Upon the record before this Court, the reasonable construction of the stipulation of the Home policy is that it being subsequent in time to the American policy, its obligation to indemnify aborted at the time of its creation as the American policy was in existence prior to it. As a consequence, the Home policy afforded no insurance in the strict sense of that word by its contractual terms and no insurance actually came into being at the issuance of the Home policy to breach the stipulation of the American policy. Under these circumstances the American policy was valid, effective, operative and enforceable at the time of the loss because Kelley had not in fact secured concurrent or other insurance upon the property. A clear and concise statement of the basic logic of this view was made by the Supreme Court of Mary land in Sweeting v. Mutual Fire Ins. Co., supra. The Maryland court had before it policies with provisions against other insurance somewhat similar to the warranty in the British-American Assurance Co. of Toronto, Canada, v. Mid-Continent Life Ins. Co., supra, but it states the reason of the rule here adopted so forcefully that a quotation seems justified:
"An ineffectual attempt to secure insurance is confessedly no insurance; and a policy which, in terms, declares its own invalidity in the event of there being prior undisclosed insurance on the same property, is a policy which, by the agreement of the parties to it, has never become binding, if the prior insurance did exist, and consequently it grants no additional or other insurance whatever. And if it grants no additional or other insurance, and is, for the reason stated, and by the stipulation of the parties, a mere nullity, its issue by the insurer, and its acceptance by the insured, cannot invalidate antecedent insurance, which, by express provisions contained in the prior policy, is only to be avoided when subsequent undisclosed insurance is obtained. 'The sound conclusion would seem to be that in cases like that at bar the "other insurance" must be legal insurance, and that the true issue is whether the policy — not . on its face, but on all the facts legally in evidence — was binding upon the insurer.' Dahlberg v. [St. Louis Mut. Fire & Marine] Ins. Co., 6 Mo.App. [121], 126." [83 Md. 63, 34 A. 828.]
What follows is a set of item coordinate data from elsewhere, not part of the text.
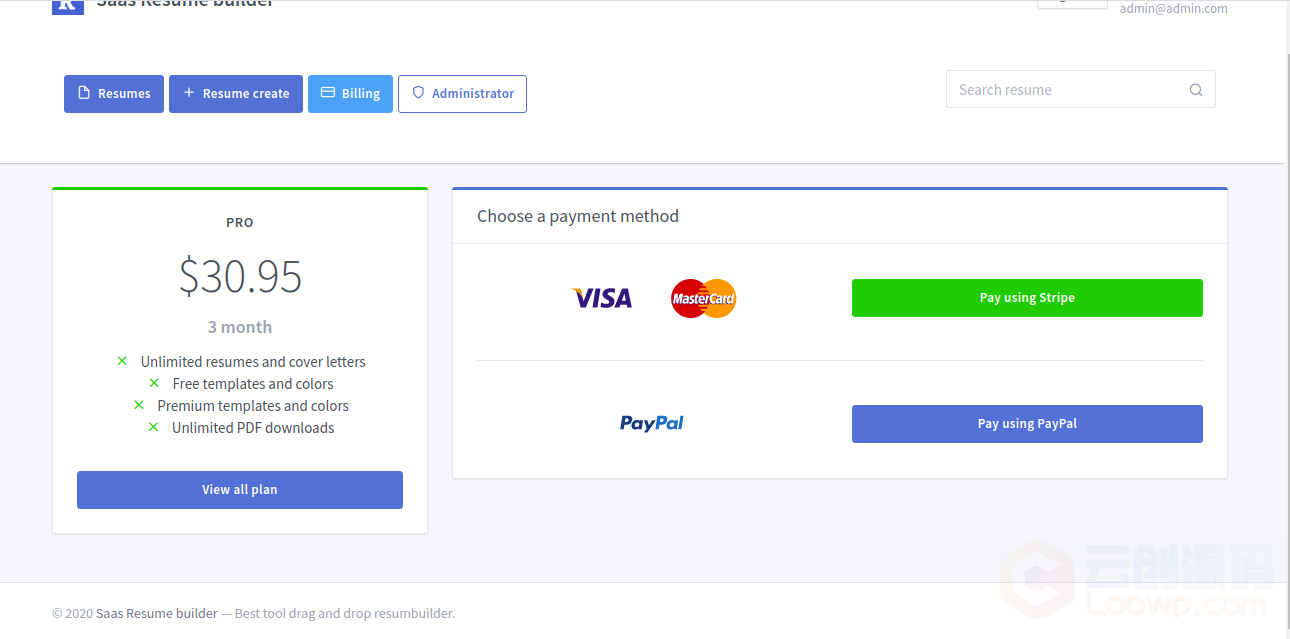
Task: Click the document icon in Resumes button
Action: tap(84, 93)
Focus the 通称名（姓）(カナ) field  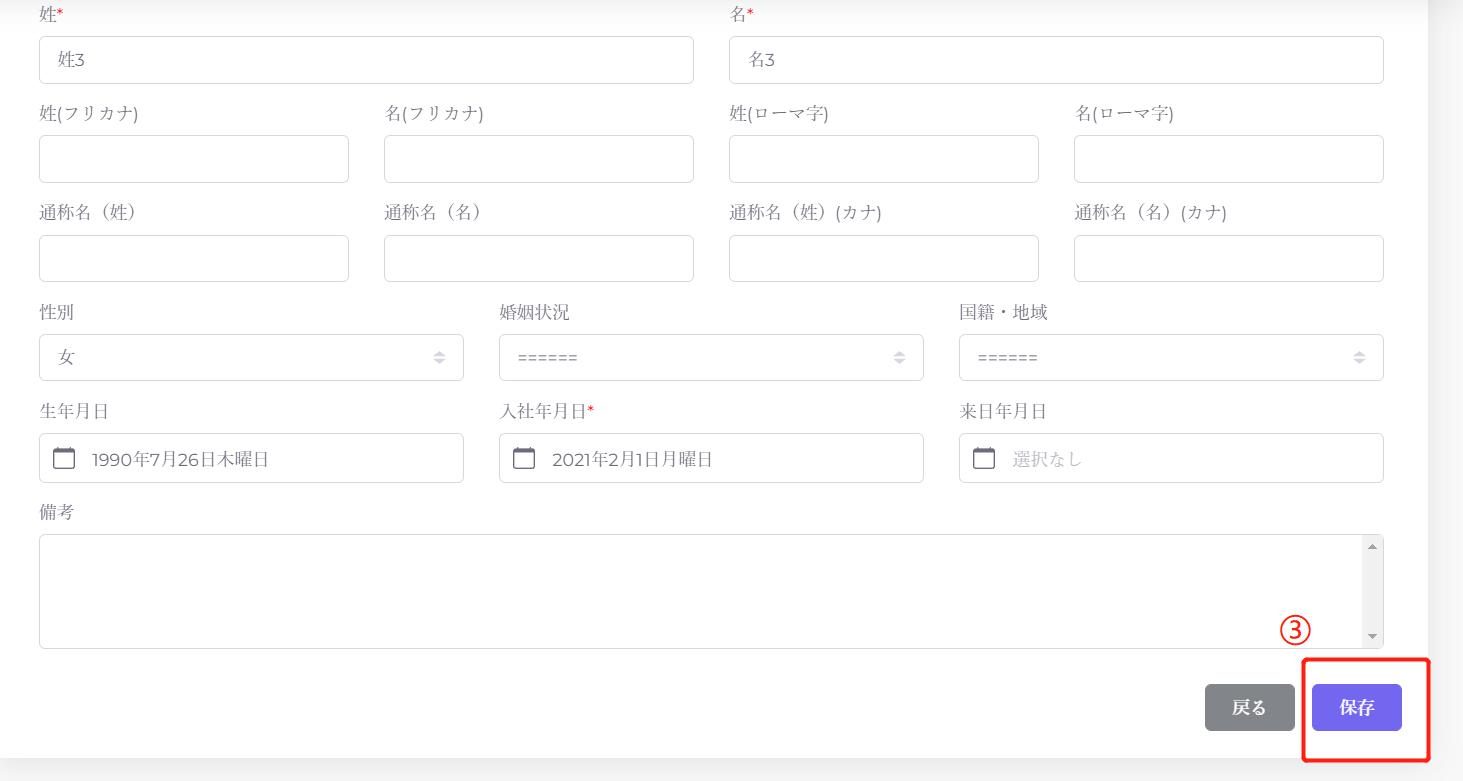pyautogui.click(x=884, y=259)
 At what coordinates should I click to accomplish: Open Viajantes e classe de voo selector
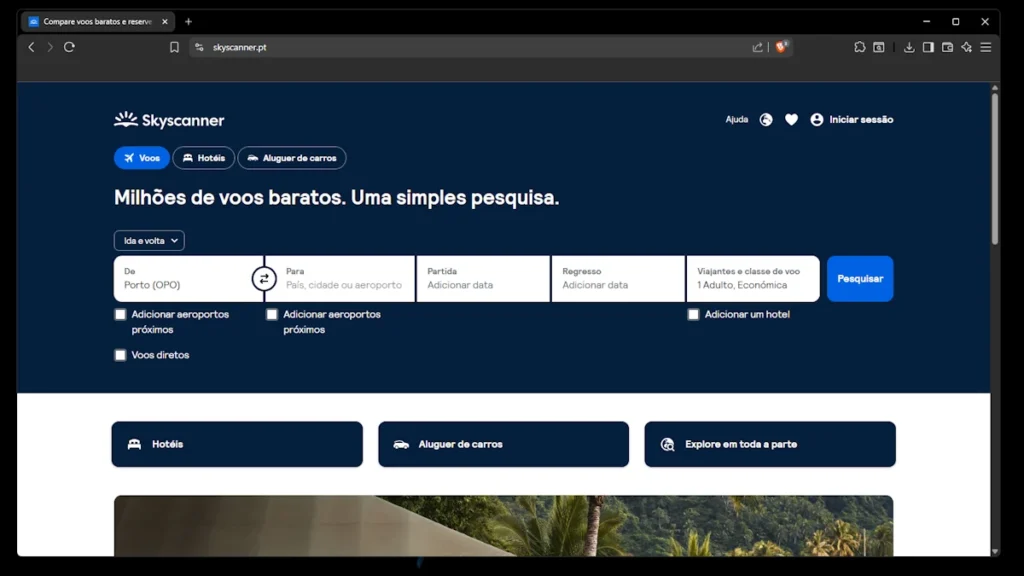(x=752, y=279)
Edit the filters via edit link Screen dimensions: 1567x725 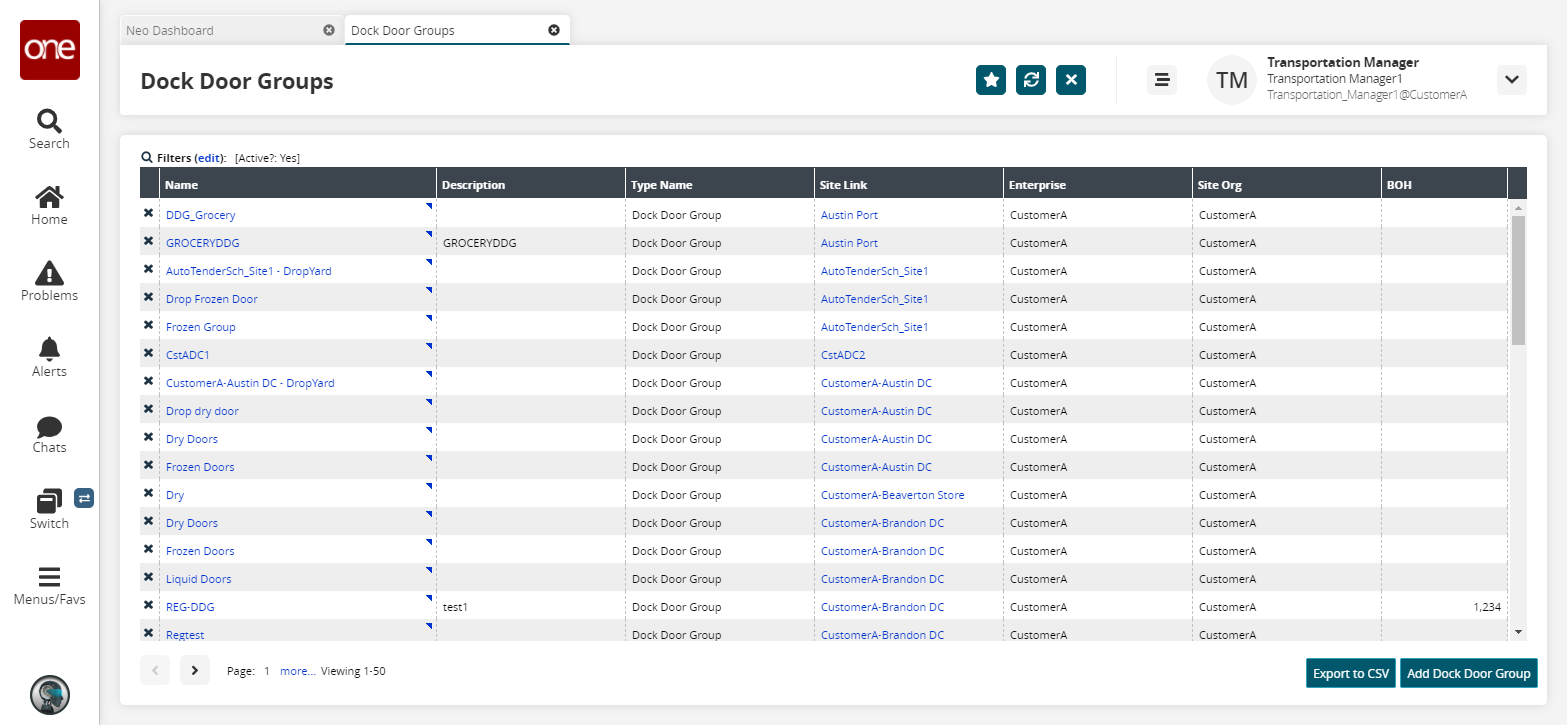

The contention that the foregoing construction might encourage violation of public policy against over-insurance is largely without merit. Such merit as it has
does not outweigh the harshness of the rule of forfeiture as expressed in the British-American Assurance case. It is true that the insurer under a subsequent insurance policy might by its actions waive the defense implicit in this construction or fail to make a comprehensive investigation and overlook such defense or an avaricious person in ignorance of the effect of double insurance might procure additional insurance and destroy his property by fire. Only this last possibility increases the hazard, and proof of this would be an adequate defense. The mischief which might flow from such a contingency does not outweigh the harsh mischief flowing from the rule of forfeiture which voids insurance protection as the result of innocent mistakes, inadvertence and lapses in which no moral or legal wrongdoing is involved. Under this construction supplemental insurance may be obtained without the peril of voiding all insurance protection by an insignificant mistake or misunderstanding of the law. Promulgation of the current Standard Form fire insurance policy was the beginning of a new era in Texas in that field of insurance, and the construction here made ameliorating the harshness of the former rule is in the public interest and accords with settled rules of construction.
Considered upon the foregoing basis, it must be said that the trial court was mistaken in its conclusion regarding other insurance. Kelley is entitled to recover upon his liquidated demand for total loss of his dwelling in the sum of $3,000, and the trial court's take-nothing judgment must be reversed and rendered to that effect. The suit did not seek to recover for loss of household goods or furnishings.
The majority of this Court, the writer of this opinion not concurring, also is of the opinion that appellant's point of error No. 1 should be sustained because the appellee failed to plead its affirmative defense of "other insurance" as required by Rule 94 under authority of T. I. M. E., Inc., v. Maryland Casualty Co., Tex., 300 S.W.2d 68. The writer's view is that the provisions of Rule 94 do not apply because the defense of "other insurance" is not a rebuttal defense as contemplated by the Rule. It seems to the writer that the defense of "other insurance" is not a defense based upon an exception from the general liability of the American policy, but rather an effort to avoid the contract of insurance regardless of the general hazards insured against, or exceptions thereto. It is, in fact, a defense based upon violation of an affirmative warranty amounting to failure of consideration. See Bethea v. National Casualty Co., Tex.Civ.App., 307 S.W.2d 323, wr. ref.; St. Paul Fire & Marine Ins. Co. v. Westmoreland, 130 Tex. 65, IOS S. W.2d 203, at page 204.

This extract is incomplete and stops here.